EXERCISE DETAILS: Rewrite the entries below, swapping "Identify the location of" for "Find the position of" everywhere it occurs and leaving everything else unchanged.

MATERIAL FOR THIS TASK:
»»
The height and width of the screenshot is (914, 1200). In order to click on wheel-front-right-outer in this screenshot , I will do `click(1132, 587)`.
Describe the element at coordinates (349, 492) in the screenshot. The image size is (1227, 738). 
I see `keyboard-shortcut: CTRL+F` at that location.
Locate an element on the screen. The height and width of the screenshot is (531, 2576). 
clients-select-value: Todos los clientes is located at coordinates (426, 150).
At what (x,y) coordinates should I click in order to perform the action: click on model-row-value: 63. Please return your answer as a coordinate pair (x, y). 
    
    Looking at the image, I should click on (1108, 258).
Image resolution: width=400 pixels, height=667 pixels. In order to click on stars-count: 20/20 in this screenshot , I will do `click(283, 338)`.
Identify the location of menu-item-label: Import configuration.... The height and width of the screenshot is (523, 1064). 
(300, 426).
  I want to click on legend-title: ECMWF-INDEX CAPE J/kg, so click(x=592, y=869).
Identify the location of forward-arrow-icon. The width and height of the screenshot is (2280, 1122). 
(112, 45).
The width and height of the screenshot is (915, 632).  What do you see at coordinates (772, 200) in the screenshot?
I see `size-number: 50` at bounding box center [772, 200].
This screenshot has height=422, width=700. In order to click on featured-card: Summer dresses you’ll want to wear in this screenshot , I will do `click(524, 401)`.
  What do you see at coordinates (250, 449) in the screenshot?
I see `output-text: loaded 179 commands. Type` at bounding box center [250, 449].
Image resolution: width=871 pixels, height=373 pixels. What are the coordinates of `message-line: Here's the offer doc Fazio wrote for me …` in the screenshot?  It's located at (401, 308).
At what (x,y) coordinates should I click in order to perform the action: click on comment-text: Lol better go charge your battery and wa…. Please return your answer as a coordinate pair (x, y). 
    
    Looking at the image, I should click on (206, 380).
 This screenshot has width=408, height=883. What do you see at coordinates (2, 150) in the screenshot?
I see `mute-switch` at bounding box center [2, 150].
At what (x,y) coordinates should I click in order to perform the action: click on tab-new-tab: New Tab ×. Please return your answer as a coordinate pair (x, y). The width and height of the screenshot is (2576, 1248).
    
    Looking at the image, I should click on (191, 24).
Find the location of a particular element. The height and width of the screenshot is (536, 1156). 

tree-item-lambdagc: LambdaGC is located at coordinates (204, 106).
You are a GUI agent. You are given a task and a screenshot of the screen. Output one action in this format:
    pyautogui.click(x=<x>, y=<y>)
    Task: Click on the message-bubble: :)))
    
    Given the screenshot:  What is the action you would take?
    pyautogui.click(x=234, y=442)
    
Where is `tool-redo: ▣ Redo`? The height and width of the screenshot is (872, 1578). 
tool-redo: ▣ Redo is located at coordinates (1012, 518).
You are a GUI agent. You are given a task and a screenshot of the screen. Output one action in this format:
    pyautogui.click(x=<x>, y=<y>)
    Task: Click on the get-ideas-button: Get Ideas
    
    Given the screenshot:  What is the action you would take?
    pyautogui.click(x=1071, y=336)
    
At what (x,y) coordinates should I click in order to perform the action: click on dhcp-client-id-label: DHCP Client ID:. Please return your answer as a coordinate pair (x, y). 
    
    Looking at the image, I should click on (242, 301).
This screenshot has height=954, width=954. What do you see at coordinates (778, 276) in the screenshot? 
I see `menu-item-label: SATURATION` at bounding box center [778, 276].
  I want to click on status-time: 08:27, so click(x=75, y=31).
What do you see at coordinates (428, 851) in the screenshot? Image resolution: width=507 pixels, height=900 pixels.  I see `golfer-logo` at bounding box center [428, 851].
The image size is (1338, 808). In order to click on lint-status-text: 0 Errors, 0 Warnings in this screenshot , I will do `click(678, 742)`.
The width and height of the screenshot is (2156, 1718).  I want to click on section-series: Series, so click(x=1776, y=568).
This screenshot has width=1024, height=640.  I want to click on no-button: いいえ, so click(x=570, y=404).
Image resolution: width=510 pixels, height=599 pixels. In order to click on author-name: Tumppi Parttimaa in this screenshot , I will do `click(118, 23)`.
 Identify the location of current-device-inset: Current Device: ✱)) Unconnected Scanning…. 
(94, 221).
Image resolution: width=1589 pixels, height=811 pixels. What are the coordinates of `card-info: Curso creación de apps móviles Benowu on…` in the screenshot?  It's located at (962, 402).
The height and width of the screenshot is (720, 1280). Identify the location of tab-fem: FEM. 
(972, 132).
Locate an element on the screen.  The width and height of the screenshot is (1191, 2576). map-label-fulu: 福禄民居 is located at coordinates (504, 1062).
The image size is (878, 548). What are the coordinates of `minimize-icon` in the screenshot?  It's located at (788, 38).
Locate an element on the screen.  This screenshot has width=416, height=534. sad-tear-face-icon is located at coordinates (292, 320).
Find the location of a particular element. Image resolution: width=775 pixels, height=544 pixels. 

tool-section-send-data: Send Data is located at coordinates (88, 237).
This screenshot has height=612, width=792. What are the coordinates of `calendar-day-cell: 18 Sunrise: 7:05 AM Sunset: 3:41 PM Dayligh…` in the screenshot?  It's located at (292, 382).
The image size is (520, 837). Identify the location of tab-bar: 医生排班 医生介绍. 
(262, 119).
««
SOLUTION FOR THIS TASK:
The height and width of the screenshot is (914, 1200). In order to click on wheel-front-right-outer in this screenshot , I will do `click(1132, 587)`.
Describe the element at coordinates (349, 492) in the screenshot. The image size is (1227, 738). 
I see `keyboard-shortcut: CTRL+F` at that location.
Locate an element on the screen. The height and width of the screenshot is (531, 2576). 
clients-select-value: Todos los clientes is located at coordinates (426, 150).
At what (x,y) coordinates should I click in order to perform the action: click on model-row-value: 63. Please return your answer as a coordinate pair (x, y). 
    
    Looking at the image, I should click on (1108, 258).
Image resolution: width=400 pixels, height=667 pixels. In order to click on stars-count: 20/20 in this screenshot , I will do `click(283, 338)`.
Find the position of menu-item-label: Import configuration.... The height and width of the screenshot is (523, 1064). 
(300, 426).
  I want to click on legend-title: ECMWF-INDEX CAPE J/kg, so click(x=592, y=869).
Find the position of forward-arrow-icon. The width and height of the screenshot is (2280, 1122). 
(112, 45).
The width and height of the screenshot is (915, 632).  What do you see at coordinates (772, 200) in the screenshot?
I see `size-number: 50` at bounding box center [772, 200].
This screenshot has height=422, width=700. In order to click on featured-card: Summer dresses you’ll want to wear in this screenshot , I will do `click(524, 401)`.
  What do you see at coordinates (250, 449) in the screenshot?
I see `output-text: loaded 179 commands. Type` at bounding box center [250, 449].
Image resolution: width=871 pixels, height=373 pixels. What are the coordinates of `message-line: Here's the offer doc Fazio wrote for me …` in the screenshot?  It's located at (401, 308).
At what (x,y) coordinates should I click in order to perform the action: click on comment-text: Lol better go charge your battery and wa…. Please return your answer as a coordinate pair (x, y). 
    
    Looking at the image, I should click on (206, 380).
 This screenshot has width=408, height=883. What do you see at coordinates (2, 150) in the screenshot?
I see `mute-switch` at bounding box center [2, 150].
At what (x,y) coordinates should I click in order to perform the action: click on tab-new-tab: New Tab ×. Please return your answer as a coordinate pair (x, y). The width and height of the screenshot is (2576, 1248).
    
    Looking at the image, I should click on (191, 24).
Find the location of a particular element. The height and width of the screenshot is (536, 1156). 

tree-item-lambdagc: LambdaGC is located at coordinates (204, 106).
You are a GUI agent. You are given a task and a screenshot of the screen. Output one action in this format:
    pyautogui.click(x=<x>, y=<y>)
    Task: Click on the message-bubble: :)))
    
    Given the screenshot:  What is the action you would take?
    pyautogui.click(x=234, y=442)
    
Where is `tool-redo: ▣ Redo`? The height and width of the screenshot is (872, 1578). 
tool-redo: ▣ Redo is located at coordinates (1012, 518).
You are a GUI agent. You are given a task and a screenshot of the screen. Output one action in this format:
    pyautogui.click(x=<x>, y=<y>)
    Task: Click on the get-ideas-button: Get Ideas
    
    Given the screenshot:  What is the action you would take?
    pyautogui.click(x=1071, y=336)
    
At what (x,y) coordinates should I click in order to perform the action: click on dhcp-client-id-label: DHCP Client ID:. Please return your answer as a coordinate pair (x, y). 
    
    Looking at the image, I should click on (242, 301).
This screenshot has height=954, width=954. What do you see at coordinates (778, 276) in the screenshot? 
I see `menu-item-label: SATURATION` at bounding box center [778, 276].
  I want to click on status-time: 08:27, so click(x=75, y=31).
What do you see at coordinates (428, 851) in the screenshot? Image resolution: width=507 pixels, height=900 pixels.  I see `golfer-logo` at bounding box center [428, 851].
The image size is (1338, 808). In order to click on lint-status-text: 0 Errors, 0 Warnings in this screenshot , I will do `click(678, 742)`.
The width and height of the screenshot is (2156, 1718).  I want to click on section-series: Series, so click(x=1776, y=568).
This screenshot has width=1024, height=640.  I want to click on no-button: いいえ, so click(x=570, y=404).
Image resolution: width=510 pixels, height=599 pixels. In order to click on author-name: Tumppi Parttimaa in this screenshot , I will do `click(118, 23)`.
 Find the position of current-device-inset: Current Device: ✱)) Unconnected Scanning…. 
(94, 221).
Image resolution: width=1589 pixels, height=811 pixels. What are the coordinates of `card-info: Curso creación de apps móviles Benowu on…` in the screenshot?  It's located at (962, 402).
The height and width of the screenshot is (720, 1280). Find the position of tab-fem: FEM. 
(972, 132).
Locate an element on the screen.  The width and height of the screenshot is (1191, 2576). map-label-fulu: 福禄民居 is located at coordinates (504, 1062).
The image size is (878, 548). What are the coordinates of `minimize-icon` in the screenshot?  It's located at (788, 38).
Locate an element on the screen.  This screenshot has width=416, height=534. sad-tear-face-icon is located at coordinates (292, 320).
Find the location of a particular element. Image resolution: width=775 pixels, height=544 pixels. 

tool-section-send-data: Send Data is located at coordinates (88, 237).
This screenshot has height=612, width=792. What are the coordinates of `calendar-day-cell: 18 Sunrise: 7:05 AM Sunset: 3:41 PM Dayligh…` in the screenshot?  It's located at (292, 382).
The image size is (520, 837). Find the position of tab-bar: 医生排班 医生介绍. 
(262, 119).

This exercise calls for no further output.